__Input records__:
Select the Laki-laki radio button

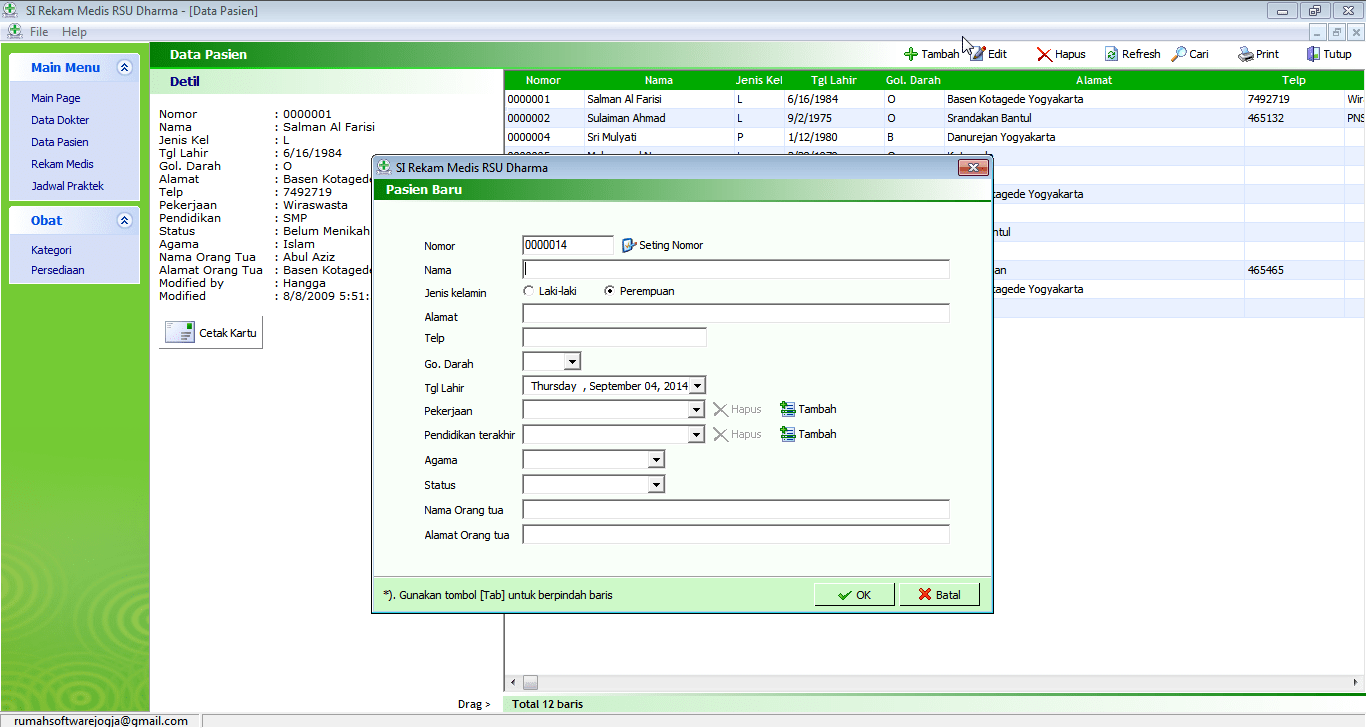click(529, 291)
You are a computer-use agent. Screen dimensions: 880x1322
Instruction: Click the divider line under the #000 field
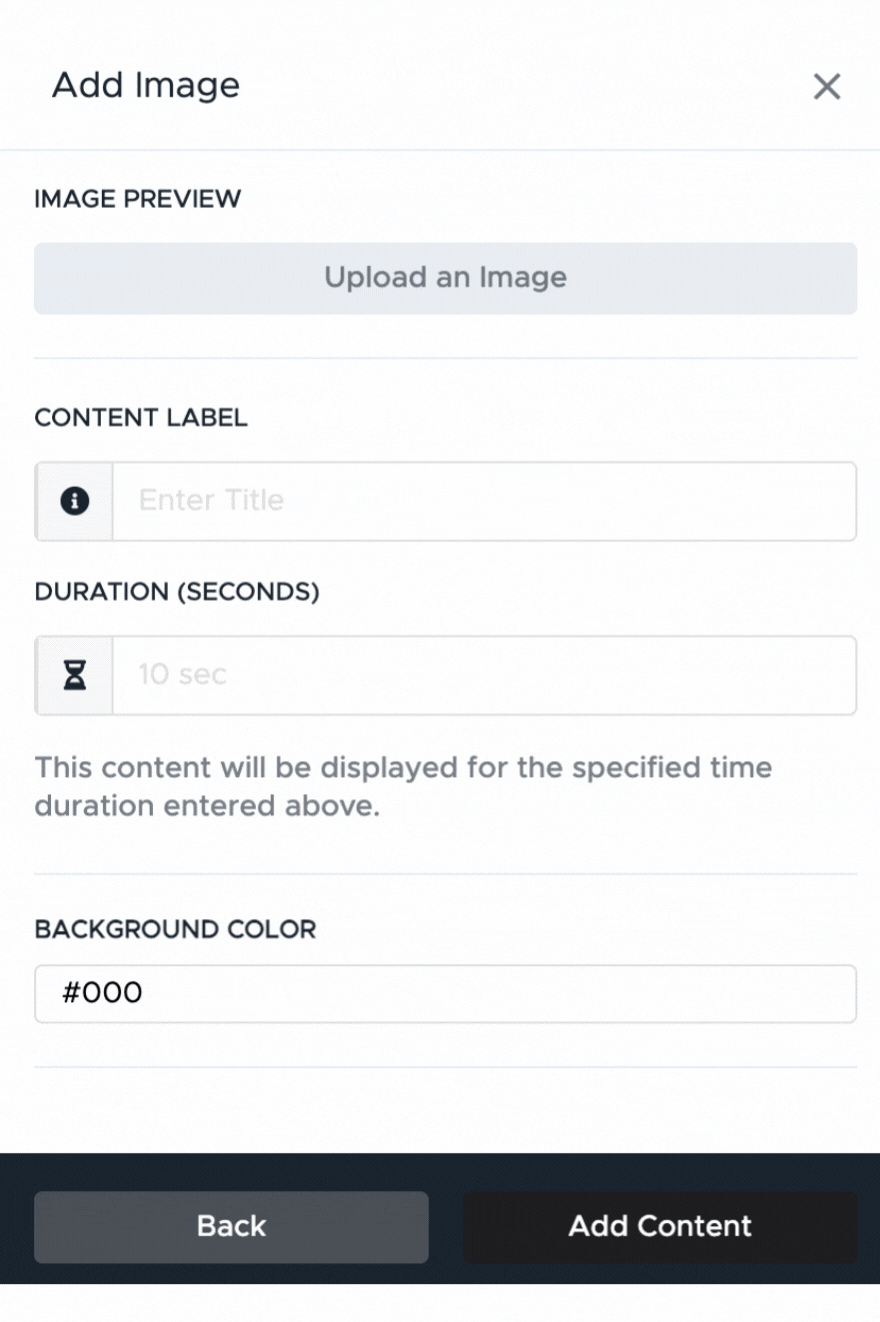(445, 1067)
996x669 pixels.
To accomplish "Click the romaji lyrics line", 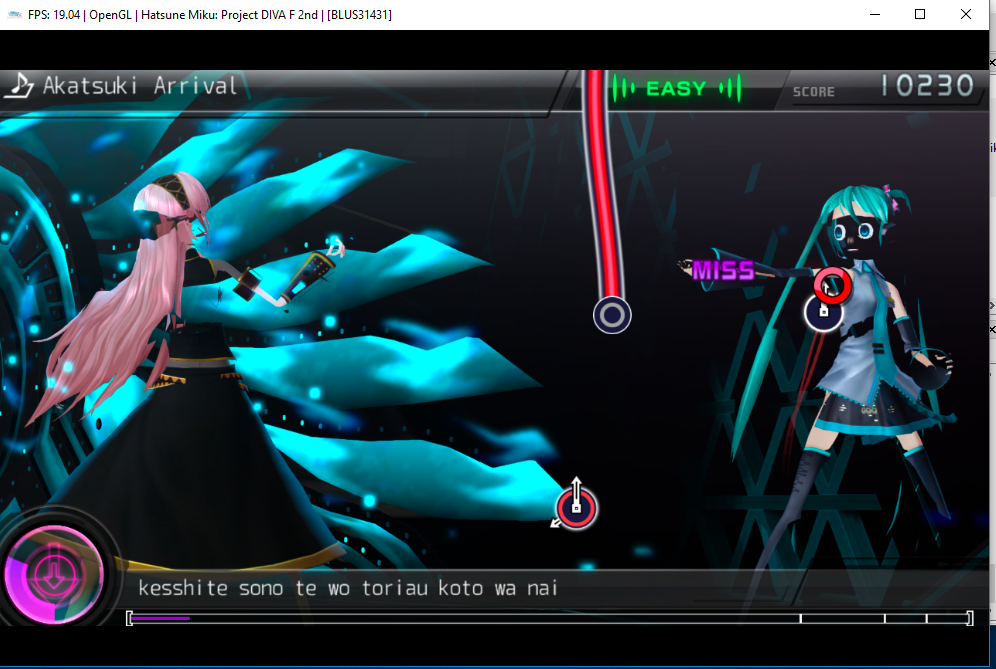I will tap(347, 588).
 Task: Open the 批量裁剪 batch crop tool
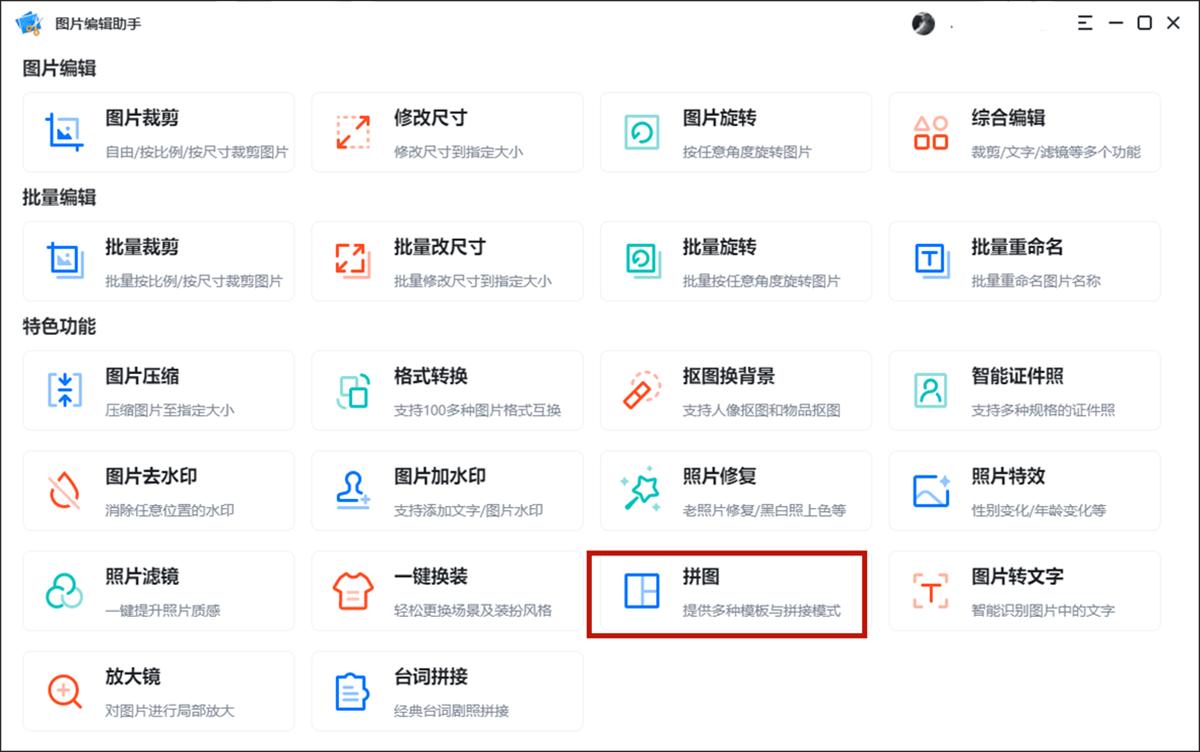pos(158,261)
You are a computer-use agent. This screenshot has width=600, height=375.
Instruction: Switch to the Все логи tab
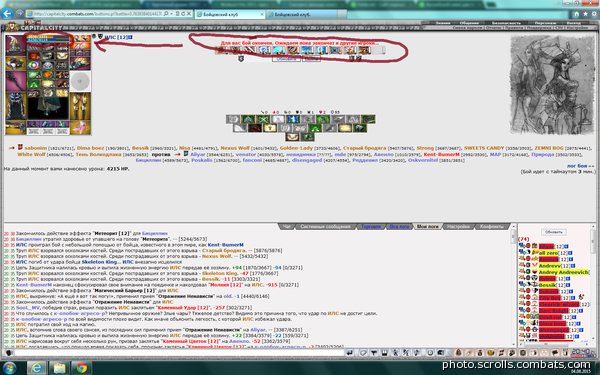coord(399,227)
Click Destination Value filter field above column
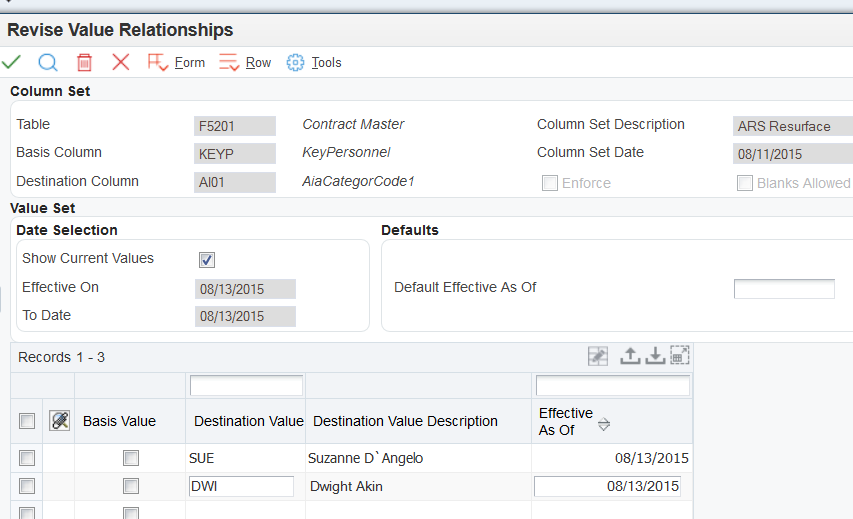Image resolution: width=853 pixels, height=519 pixels. [246, 385]
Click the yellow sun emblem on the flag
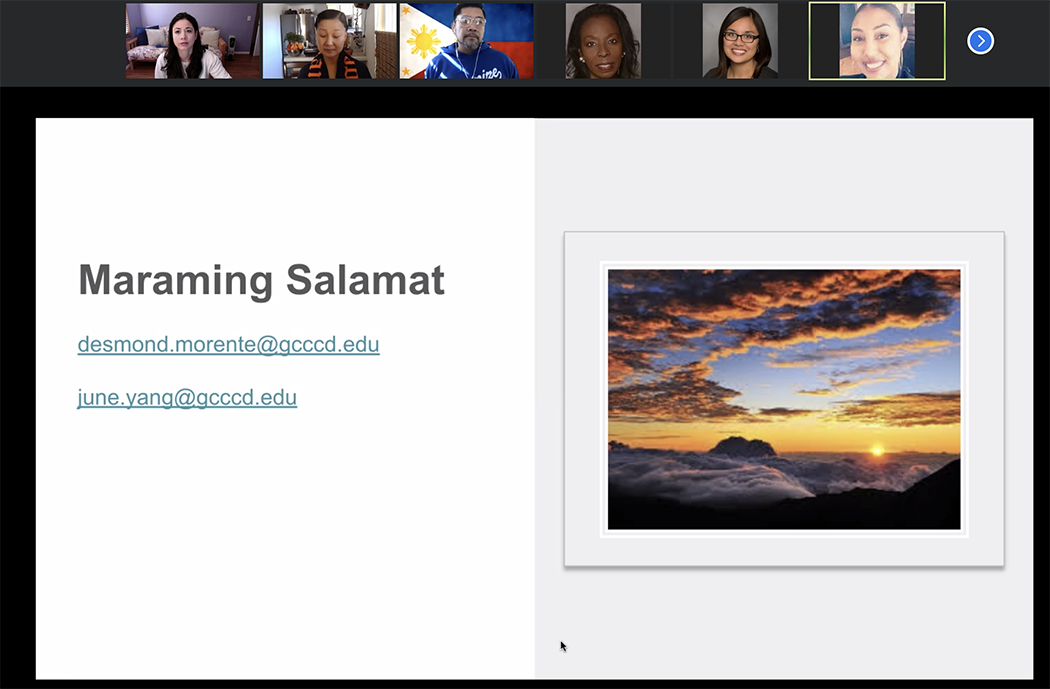This screenshot has width=1050, height=689. (x=423, y=42)
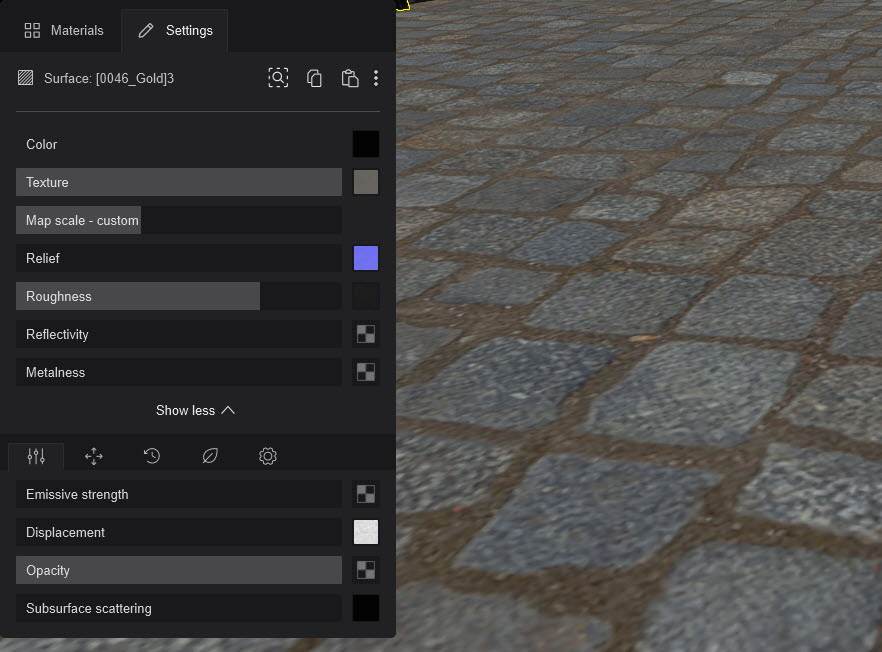Click the Subsurface scattering row

178,608
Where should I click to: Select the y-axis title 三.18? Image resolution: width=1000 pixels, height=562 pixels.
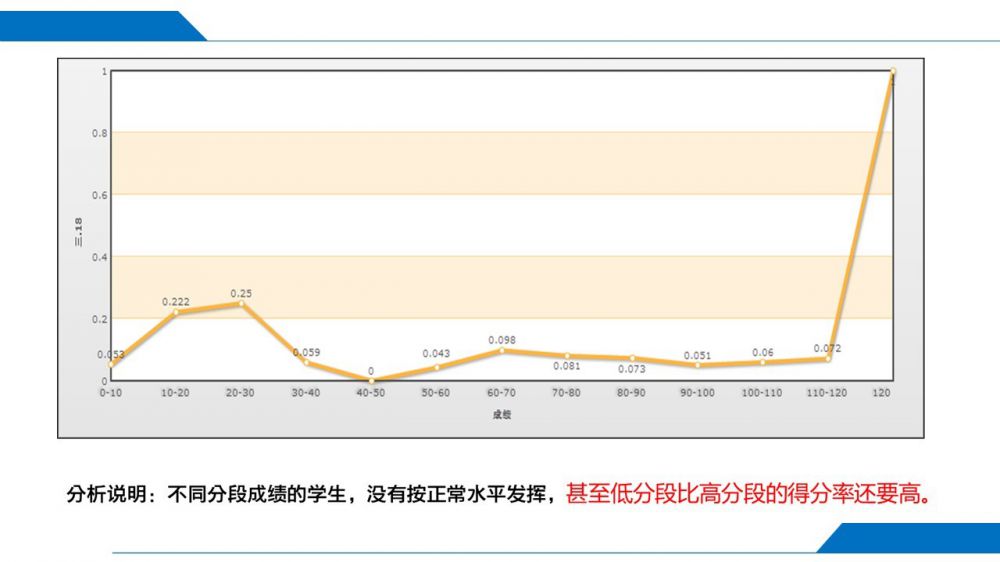tap(89, 227)
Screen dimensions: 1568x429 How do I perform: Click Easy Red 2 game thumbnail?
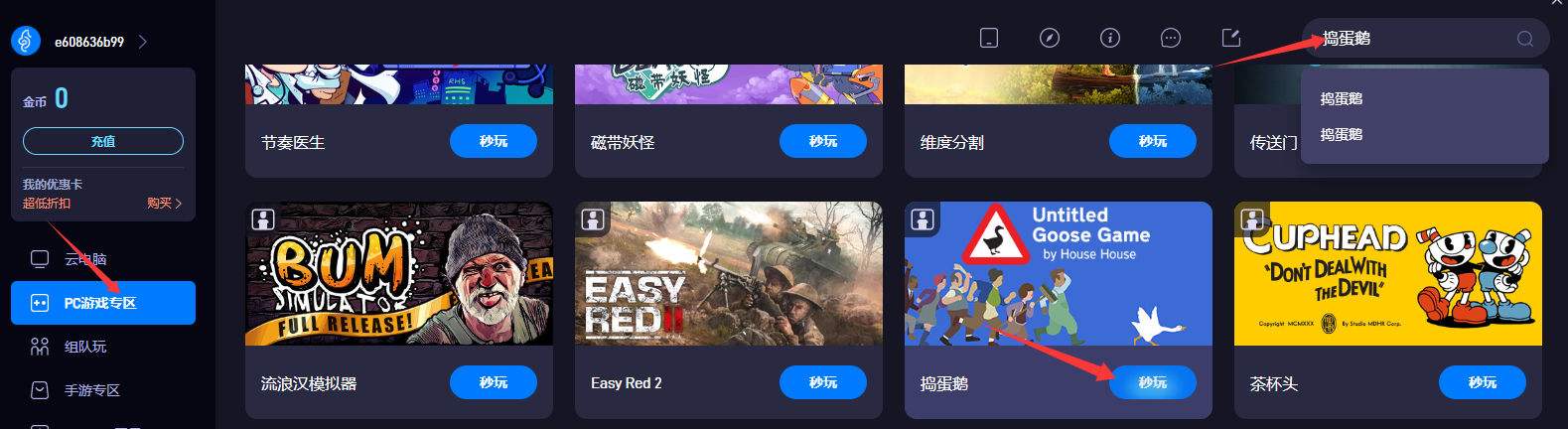pyautogui.click(x=729, y=273)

__To be done__: Copy the lines word for word, beginning at the line that contains "Click the yellow sun emblem on the flag" and stopping after the line that contains "tap(89, 227)". Leave the pictures out of your copy.

__Expected answer__:
Click the yellow sun emblem on the flag
This screenshot has width=1050, height=689. (x=423, y=42)
Click the Subsurface scattering row

178,608
Where should I click to: Select the y-axis title 三.18? Image resolution: width=1000 pixels, height=562 pixels.
tap(89, 227)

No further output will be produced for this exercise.